Como refere Byung-Chul Han, “A sociedade da transparência é um inferno do igual”. (A Sociedade da Transparência) Favorece também a morte sobre a vida, porque sem o desconhecido desaparece a atracção e esvai-se a vitalidade da procura. Roçamos uma tirania da transparência, é moralmente obrigatório “ser franco”, “ser claro”, “ser verdadeiro”, “ser previsível”, não fugir ao que se espera de nós. Por isso, o Porto deve jogar “à Porto” e o Benfica “à Benfica”. E com isto, ai de quem se desviar de si, uma sociedade da transparência era para Rousseau uma sociedade de um controlo e vigilância totais, impondo a cada um o que se espera dele.
Pelo contrário, a tautologia quase paradoxal nietzscheana do “torna-te o que és” indica um processo de construção, e desconstrução, de si, de permanente auto-superação, saltando de camada em camada, até chegar à maior das complexidades (maior da aberturas), em que, como diz nas Cartas da Loucura, ele já é “cada nome da história”. Mesmo em Kant, o sublime está além de toda a representação, sentido fiscalizado pelo entendimento, que é o “conheço bem” ou “fiquei a conhecer”.

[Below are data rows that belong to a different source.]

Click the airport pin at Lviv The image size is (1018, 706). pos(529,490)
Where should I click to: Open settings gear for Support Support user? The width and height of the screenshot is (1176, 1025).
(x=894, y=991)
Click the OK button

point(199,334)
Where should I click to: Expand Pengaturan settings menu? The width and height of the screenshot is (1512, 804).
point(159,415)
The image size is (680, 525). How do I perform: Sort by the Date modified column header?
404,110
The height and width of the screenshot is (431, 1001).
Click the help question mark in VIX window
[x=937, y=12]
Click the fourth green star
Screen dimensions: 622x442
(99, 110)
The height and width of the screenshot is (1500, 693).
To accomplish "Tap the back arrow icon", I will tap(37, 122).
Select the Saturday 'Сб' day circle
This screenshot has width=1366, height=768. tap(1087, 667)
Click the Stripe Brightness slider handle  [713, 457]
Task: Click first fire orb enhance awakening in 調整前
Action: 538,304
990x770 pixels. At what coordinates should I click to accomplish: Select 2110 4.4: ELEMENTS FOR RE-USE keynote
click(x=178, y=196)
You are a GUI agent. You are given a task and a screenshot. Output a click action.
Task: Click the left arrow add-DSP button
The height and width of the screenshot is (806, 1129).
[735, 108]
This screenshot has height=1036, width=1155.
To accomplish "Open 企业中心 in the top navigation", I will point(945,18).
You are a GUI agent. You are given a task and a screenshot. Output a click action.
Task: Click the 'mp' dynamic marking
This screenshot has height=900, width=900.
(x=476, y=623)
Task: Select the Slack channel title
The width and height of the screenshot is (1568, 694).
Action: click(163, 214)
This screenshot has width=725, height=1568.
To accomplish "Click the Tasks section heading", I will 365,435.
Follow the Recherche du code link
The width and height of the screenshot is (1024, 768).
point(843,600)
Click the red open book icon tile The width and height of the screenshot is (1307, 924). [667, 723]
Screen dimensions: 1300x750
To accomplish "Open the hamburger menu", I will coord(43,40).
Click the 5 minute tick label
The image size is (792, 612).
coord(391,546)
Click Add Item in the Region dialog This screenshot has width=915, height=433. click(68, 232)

Byung-Chul Han, citando Baudrillard (Les stratégies fatales), diz que a sociedade se torna obscena “quando já não há cena, quando tudo se transforma numa transparência inexorável.” Ela só é pujante e exuberante enquanto mantém as distâncias entre as subjectividades, a intimidade destrói a sociabilidade. Refere ainda o autor coreano-alemão, “A sociedade íntima é uma sociedade psicologizada, desritualizada. Sociedade da confissão, da nudez e da privação pornográfica de distância.” O pathos da distância que Nietzsche propõe como perfil do homem nobre segue isso, e há o magnífico poema de Paul Celan “Elogio da Distância”. Mas, ao contrário do que pensa alguma vulgata, não é um distanciamento sectário, dos dominantes sobre os dominados. Esse impulso exerce-se em primeiro lugar sobre o próprio indivíduo, ele deve separar-se daquilo que é, do formato social que adquiriu. Distanciamento anti-narcísico, des-subjectivação, morte do homem, nascimento do sobre-homem, o que está para lá da experiência do humanismo antropocêntrico, um ser implacável com a vulgaridade e as alienações. Mas um ser que nunca atentará contra a vida e quererá, por vezes por vias travessas, que os mais fracos se tornem fortes, que todos sejam fortes, embora meigos e educados. Nietzsche, é bom repeti-lo, preferia a astúcia à violência, a paz à guerra. Destruídas as tábuas de valores, bastava renaturalizar a moral para que uma norma sem normatização se instalasse na vida.